*** Material shown Section Begins ***
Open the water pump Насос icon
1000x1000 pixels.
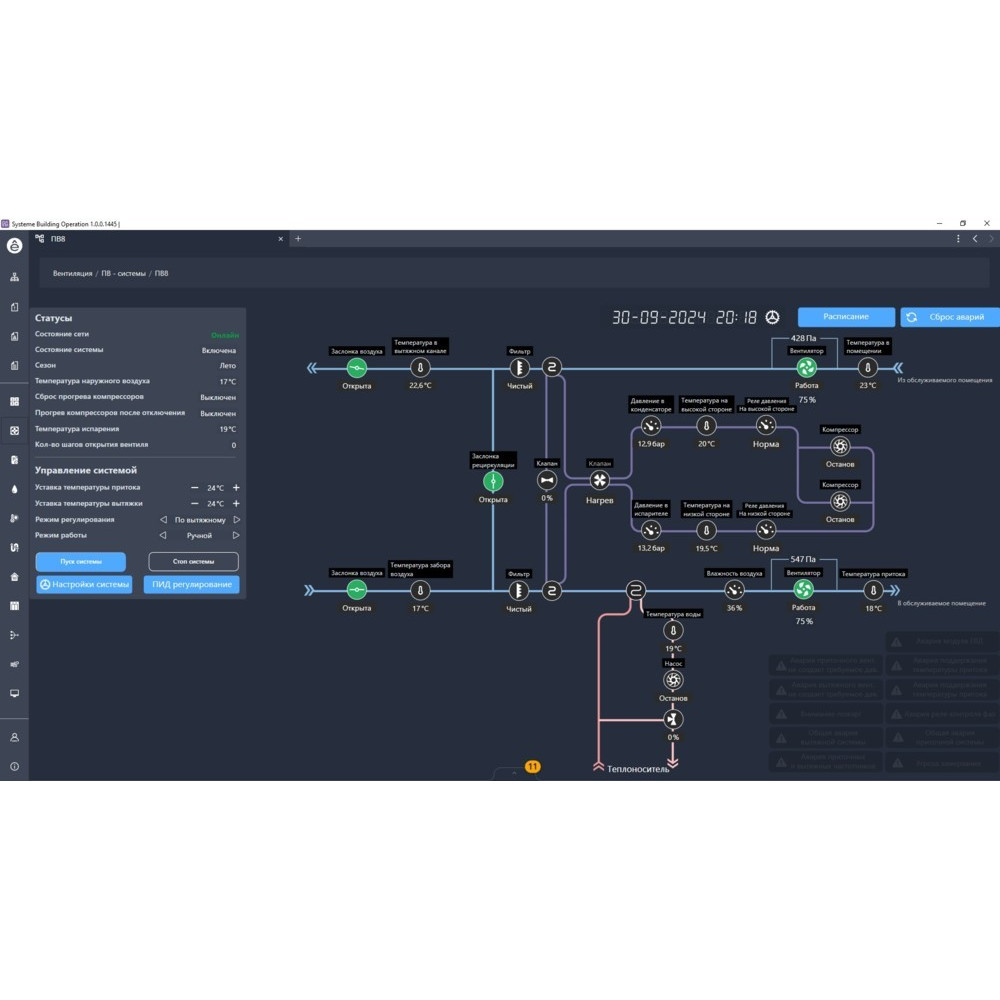pos(673,680)
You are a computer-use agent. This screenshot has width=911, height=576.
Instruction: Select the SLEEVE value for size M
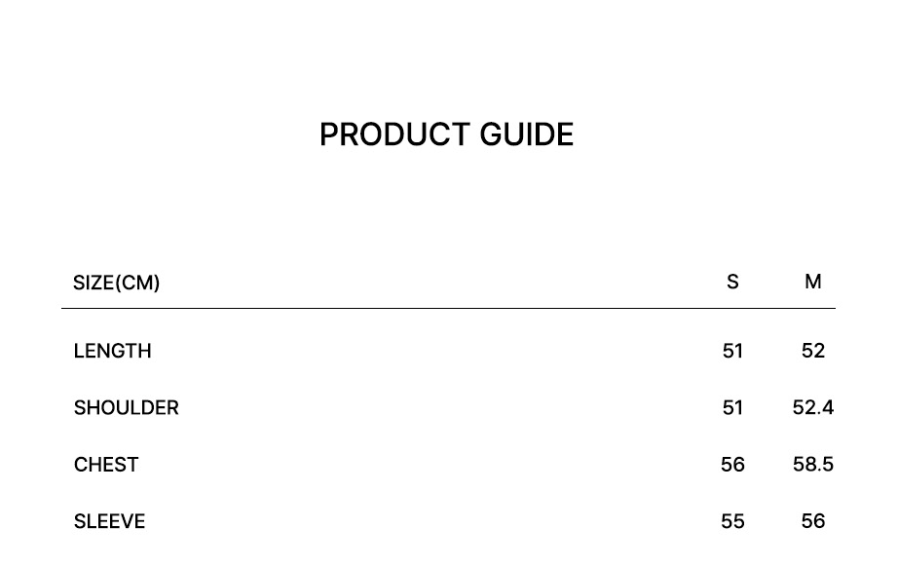pos(813,522)
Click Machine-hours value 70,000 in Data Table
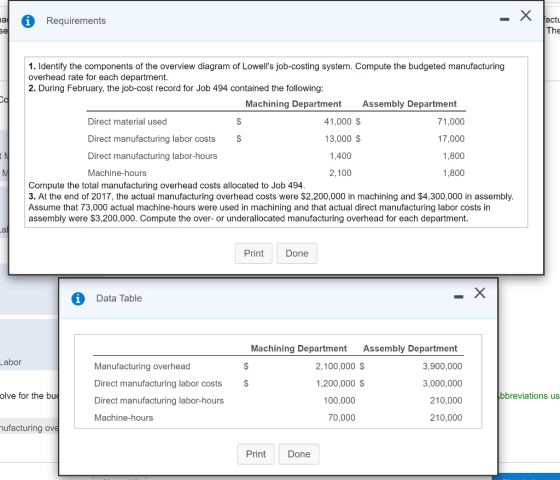The width and height of the screenshot is (560, 480). pyautogui.click(x=342, y=418)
*** Material shown Section Ends ***
## What you should do
Set down only the lines running from the line with "1000x1000 pixels." to the end of the entries, inclusive; omit every picture.

## Task solution
1000x1000 pixels.
pos(673,680)
You are a computer-use agent. This screenshot has width=911, height=576.
Instruction: Select the SLEEVE value for size M
pos(813,522)
Click Machine-hours value 70,000 in Data Table
The width and height of the screenshot is (560, 480). pyautogui.click(x=342, y=418)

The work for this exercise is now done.